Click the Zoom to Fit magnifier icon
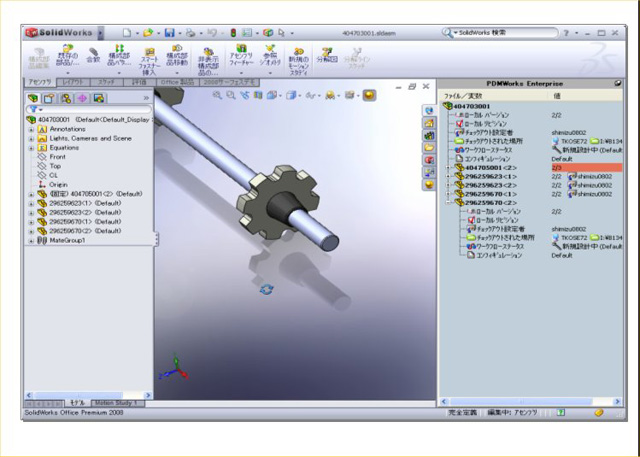640x457 pixels. tap(217, 95)
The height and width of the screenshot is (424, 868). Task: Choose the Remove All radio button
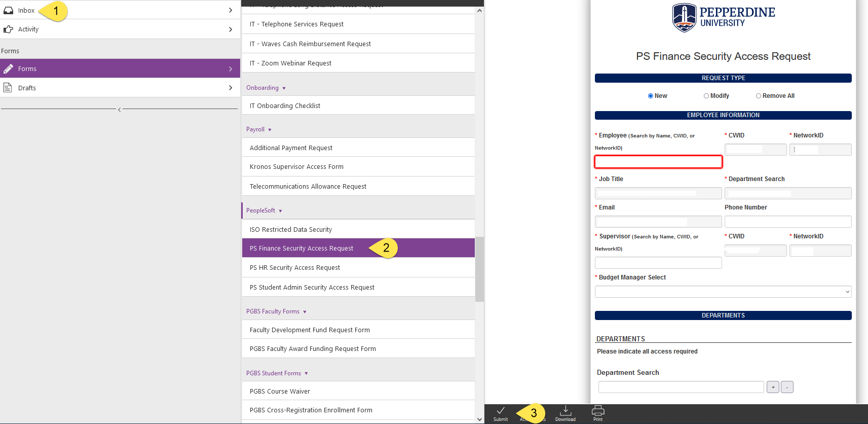pyautogui.click(x=759, y=96)
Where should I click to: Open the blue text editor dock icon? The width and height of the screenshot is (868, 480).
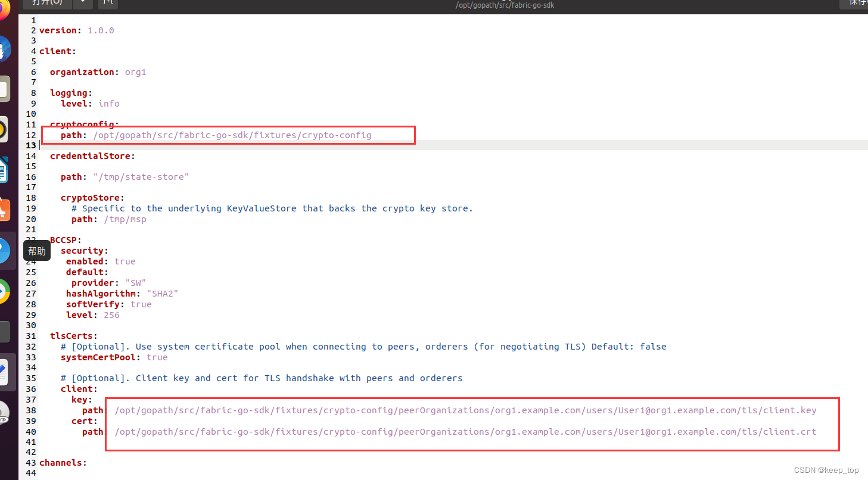tap(8, 371)
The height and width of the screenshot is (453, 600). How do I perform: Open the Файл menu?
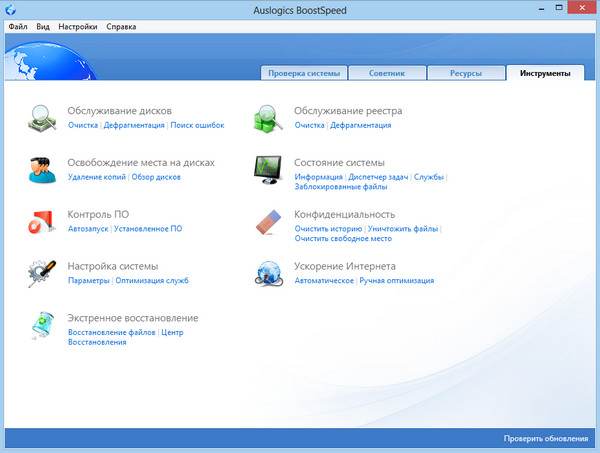pyautogui.click(x=18, y=26)
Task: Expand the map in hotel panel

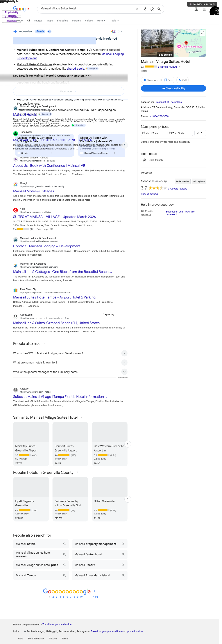Action: tap(202, 33)
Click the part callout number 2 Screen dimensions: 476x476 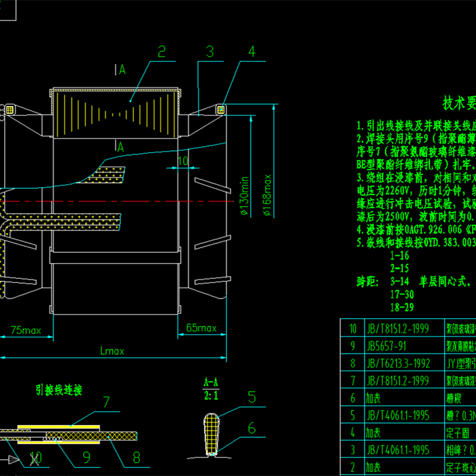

===============

Write out exactly the lines that run from the one containing "Where should I" to the last line of the entries above, both ends kept, pictures left out.

Task response
Where should I click to: Open the blue text editor dock icon? The width and height of the screenshot is (868, 480).
tap(8, 371)
The height and width of the screenshot is (453, 600). How do I perform: Open the Файл menu?
pyautogui.click(x=18, y=26)
Task: Expand the map in hotel panel

Action: tap(202, 33)
Click the part callout number 2 Screen dimensions: 476x476 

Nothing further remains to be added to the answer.